Et de poursuivre :"Cette différenciation va permettre au moins de solutionner une partie du problème puisqu'elle va permettre d'accorder l'asile à ceux qui répondent aux critères nationaux en la matière en les encourageant à déposer leurs dossiers auprès des autorités compétentes sans risquer leur vie et leur intégrité physique. Du coup, la promulgation de la loi sur l'asile (toujours au tiroir du SGG) est aujourd'hui une nécessité au Maroc ".

Loi sur l'asile

A ce propos, il estime que lesdits événements remettent au goût du jour la question de l'asile au Maroc et démontrent que le bilan de la stratégie nationale d'immigration et d'asile et des mesures prises en la matière reste limité voire insuffisant notamment au niveau de la région du Nador. Et qu'en est-il du rôle du HCR dans ce débat sur l'asile et sur ce qui se passe au Nord du Maroc ? " Cette instance onusienne a un rôle très limité vu que ses bureaux sont installés à Rabat loin des points d'entrée des migrants et que son réseau est très limité sur le territoire national", nous a répondu notre interlocuteur.

Et de préciser :" Cependant, et même avec plus de moyens, le HCR ne peut pas résoudre ce problème puisqu'il s'agit d'une problématique étatique et le HCR ne peut pas se mettre à la place de l'Etat marocain ".

Le tout sécuritaire

Les événements de vendredi dernier et ceux du samedi 18 juin sonneront-ils la fin de la migration dans la région ? " Absolument pas, rétorque Said Machak. Au vu du contexte international actuel marqué parla guerre en mer Noire, les séquelles du Covid-19, la crise économique, la cherté de la vie et autres, il faut s'attendre plutôt à l'intensification du taux des flux des migrants.

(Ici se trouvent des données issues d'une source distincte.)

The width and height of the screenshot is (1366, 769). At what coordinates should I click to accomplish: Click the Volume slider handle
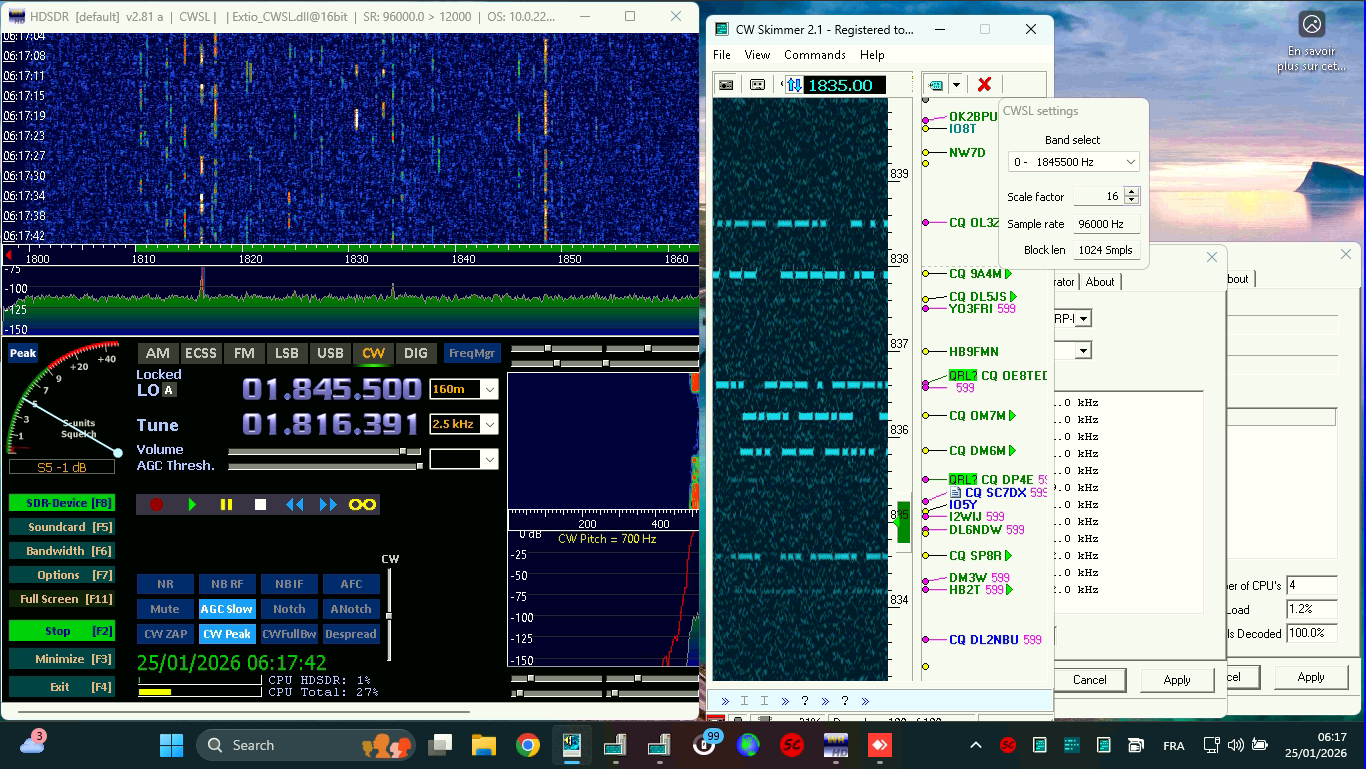[x=404, y=452]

En fait, cet état des lieux va certainement approfondir les facteurs de répulsion (guerre, pauvreté, vulnérabilité sociale, famine,... ) qui animent les déplacements des individus". Des propos que confirme un récent rapport de la commission européenne indiquant que l'invasion russe de l'Ukraine pourrait entraîner une augmentation des vagues d'immigrants irréguliers vers l'Union européenne (UE) en provenance de l'Afrique du Nord. Bruxelles prévient que le risque croissant d'une "famine catastrophique" dans les pays d'Afrique du Nord peut déclencher "de nouvelles vagues de protestation sociale, de déplacement interne et de migration vers les régions voisines et, éventuellement, vers l'UE".

Le texte, qui n'a pas encore été rendu public mais qui a été repris par le journal El País, a été préparé par la Commission européenne et le Service européen pour l'action extérieure, dirigé parle vice-président de la Commission, Josep Borrell.Il place l'Espagne et l'Italie comme étant les premiers pays touchés par cet exode massif à travers la Méditerranée. En ce sens, le rapport désigne le Maghreb et le Sahel comme étant les zones les plus touchées par la crise alimentaire et énergétique causée par l'invasion de l'Ukraine.

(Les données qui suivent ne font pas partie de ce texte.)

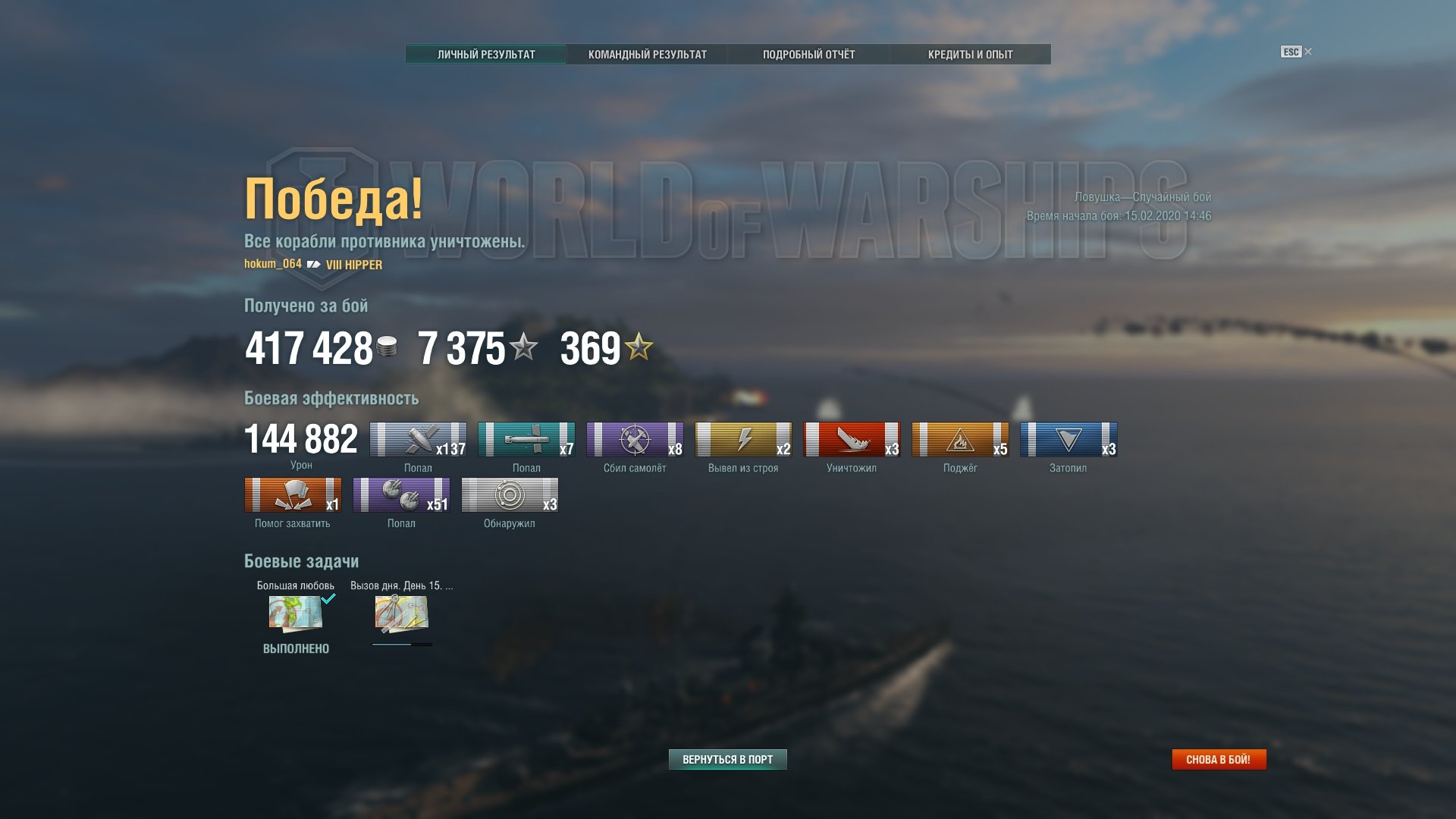The height and width of the screenshot is (819, 1456).
Task: Close the results screen via ESC
Action: [x=1296, y=52]
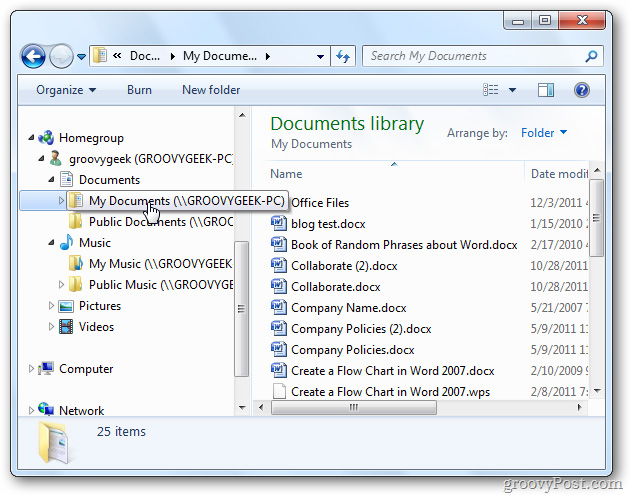Image resolution: width=631 pixels, height=495 pixels.
Task: Collapse the Music tree node
Action: (x=52, y=243)
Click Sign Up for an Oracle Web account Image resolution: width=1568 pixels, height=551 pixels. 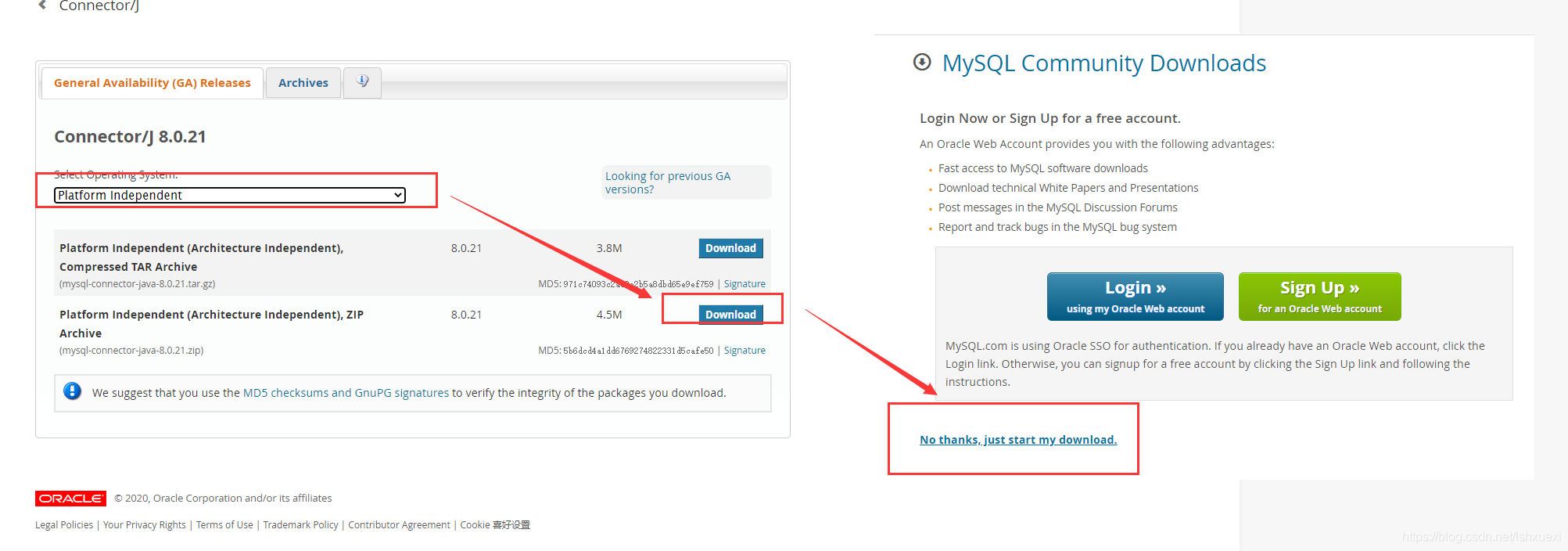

Il semble donc inévitable que l'Espagne et l'Italie soient les premières destinations de l'immigration. Dans ces régions, l'impact de la guerre "est déjà très important" et s'ajoute à celui qui existait déjà en raison des dégâts inégalés de la pandémie. Ainsi, et malgré le fait que l'UE ait déjà commencé à distribuer une aide d'urgence à ces pays - plus de 225 millions d'euros ont été alloués à l'Egypte, au Liban, à la Libye, à la Syrie, à la Tunisie, au Maroc et à la Palestine par le biais du soi-disant programme alimentation et résilience, détaille la Commission - " la menace de famine grandit dans les rangs des couches les plus pauvres de la population ".

Et, par conséquent, il y a une forte possibilité de fuite vers les pays voisins et l'UE à la recherche de meilleures conditions alimentaires. Said Machak estime, par ailleurs, que l'approche sécuritaire ne peut pas résoudre ce problème vu son coût matériel et symbolique au niveau de l'image du pays et de son budget. A noter également que cette approche sécuritaire dépasse les frontières d'un seul Etat.

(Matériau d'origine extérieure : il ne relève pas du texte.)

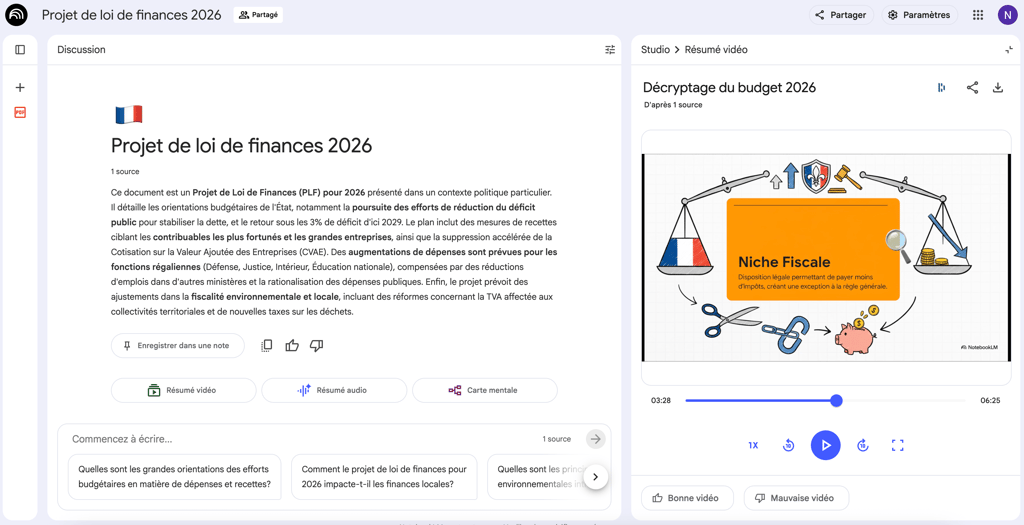Click the NotebookLM logo icon
Screen dimensions: 1024x525
pos(16,15)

" Le Maroc ne peut pas trouver seul une issuse à ce phénomène sans une coopération multipartite avec ses voisins immédiats (Espagne, UE, Algérie, Mauritanie... ). Une partie de la solution passe également par des investissements importants dans le développement des pays de départ afin de diminuer l'intensité des facteurs de répulsion ", a-t-il conclu.